Their big advantage is the ability to create immutable infrastructure: which means that instead of continually updating existing machines’ configurations, operators will just decommission the machines, then spin up brand new machines and graft updated templates from the configuration management tool onto the blank machine, giving it a fresh start every time a change is made. This may sound extreme, but in the complex world of IT operations, it’s better to remove the possibility of strange bugs emerging as compounding updates allow entropy to creep in.
Infrastructure as Code
The full promise of infrastructure as code came with provisioning tools, which—in addition to providing templates for the configuration of infrastructure components—could also boot up the infrastructure itself. This also became much easier as more organizations started using cloud infrastructure that could be spun up with the push of a button.

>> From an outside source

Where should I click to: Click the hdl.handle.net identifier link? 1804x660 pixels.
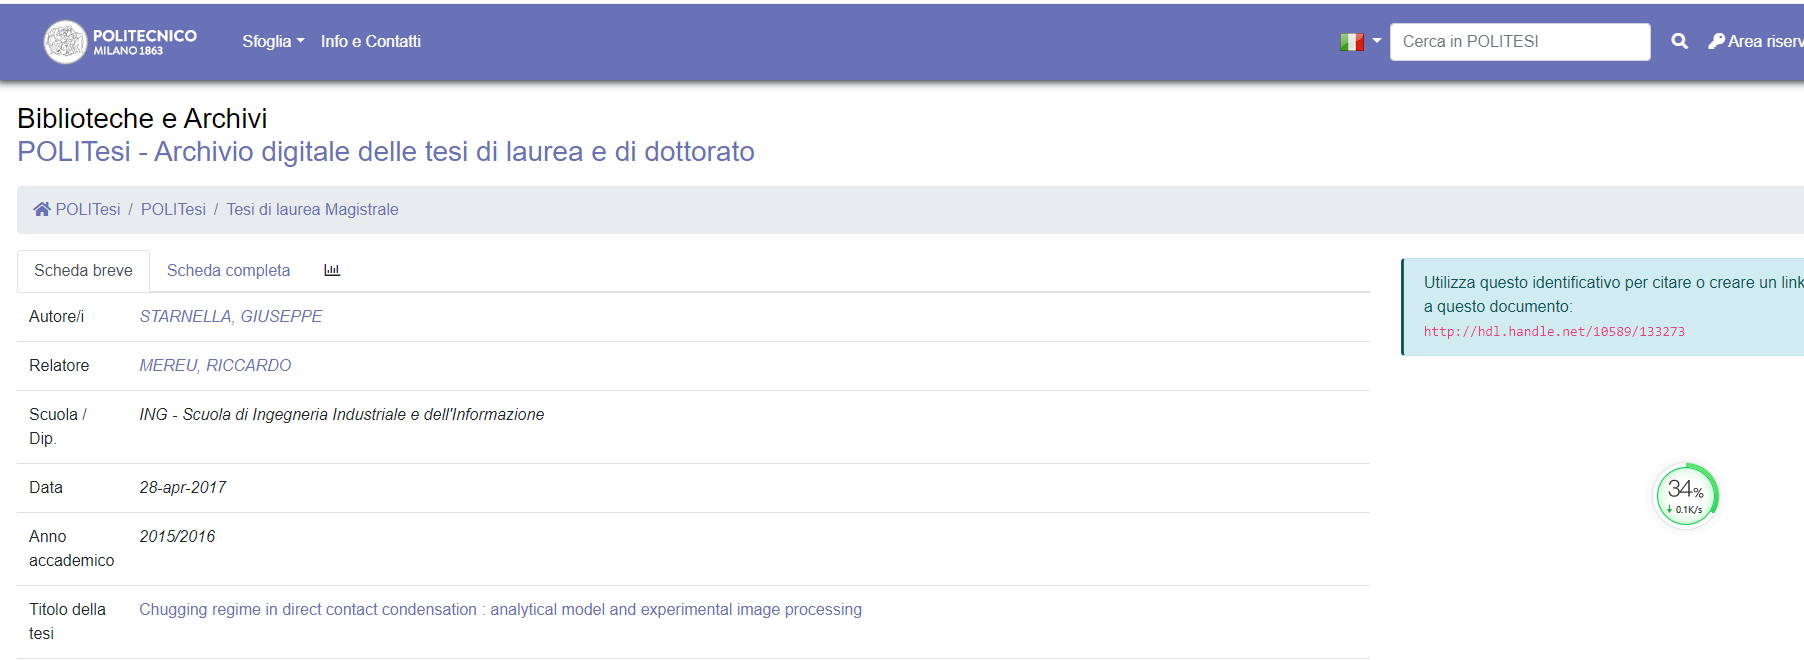(1553, 331)
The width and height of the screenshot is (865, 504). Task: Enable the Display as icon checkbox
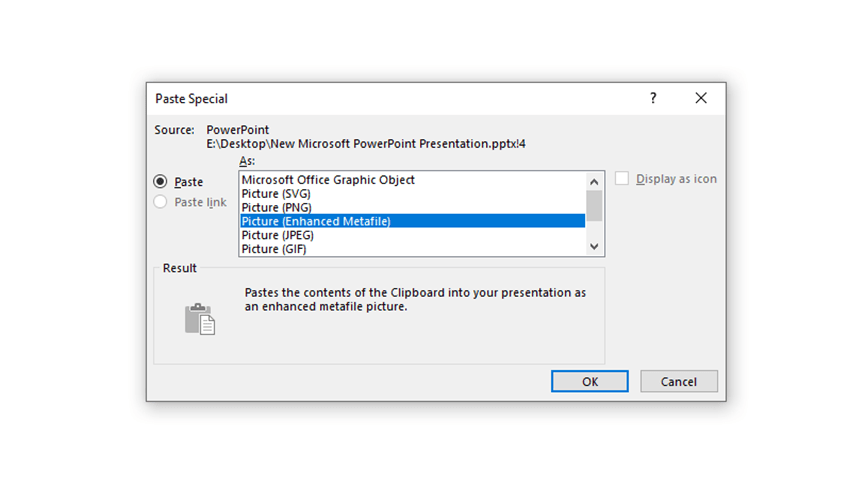coord(622,179)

Container / Cluster orchestrators
Container orchestrators take the benefits of containers and make it easy to scale up their deployment and management. VMs can also benefit from this approach.
Security & Compliance
Security shouldn’t be treated as a phase after development, but too often, in many organizations it is. The general consensus from leaders in the IT security space is that security and compliance should include actions—some manual, some automated—that are baked in to your software production lifecycle.
Security as code
Security as code is a bit broad to be taken literally (like many of the “as code” categories here), but it’s helpful to think of it as inserting automated security actions into each area of software production. These automatable actions could include a number of things:
Planning & Design
- Generating initial threat models
- Building templates for automating security test generation
Development & Testing
Deployment & In Production
Using all of the previously mentioned as code practices will also improve security as a byproduct since all of these automations create authorized, repeatable, and auditable actions that take a lot of human error and entropy out of the equation—leaving less chance to create security holes.
Policy as code / Compliance as code
Policy as code is similar to the gates in the CI/CD pipelines that would stop a code merge if certain tests failed or the build broke. In fact, most of the policy as code frameworks integrate right into your version control system. Some policy as code involves managing security and security-related compliance at scale, so in that sense it’s partially security as code. But policy as code can also be used for various other engineering governance rules as well.
Maybe you’d like to limit the types or amount of infrastructure a certain user can provision. Or you’d like to require engineers to use tags for the resources they’re creating. There are countless possibilities.
“As code” should mean added efficiency, safety, or insight
I have no doubt that we’ll see more technologies designated as “[thing] as code.” The important thing to remember is that it’s all just automation and abstraction. The real understanding of a new tool will come from understanding the exact areas of software production that it automates, and whether or not that’s anything new.
Automating things according to a piece of configuration code can be beneficial in a number of ways. When something is “codified” you get:
- Linting, static analysis, and alerting to enforce code consistency in a large organization
- Testing to make sure the automation works solidly
- A common language to allow anyone with knowledge of the automation language to collaborate on how it’s built
- Separation of concerns to make it easy to give pre-packaged, best-practice modules of automation to other groups who shouldn’t need to be experts to use the automation
- A model to give you an overarching conceptual map of the section of pipeline that you’re automating.
Hopefully this article serves as a starting point to think about where you might want to introduce and configure some new automation in your own organization.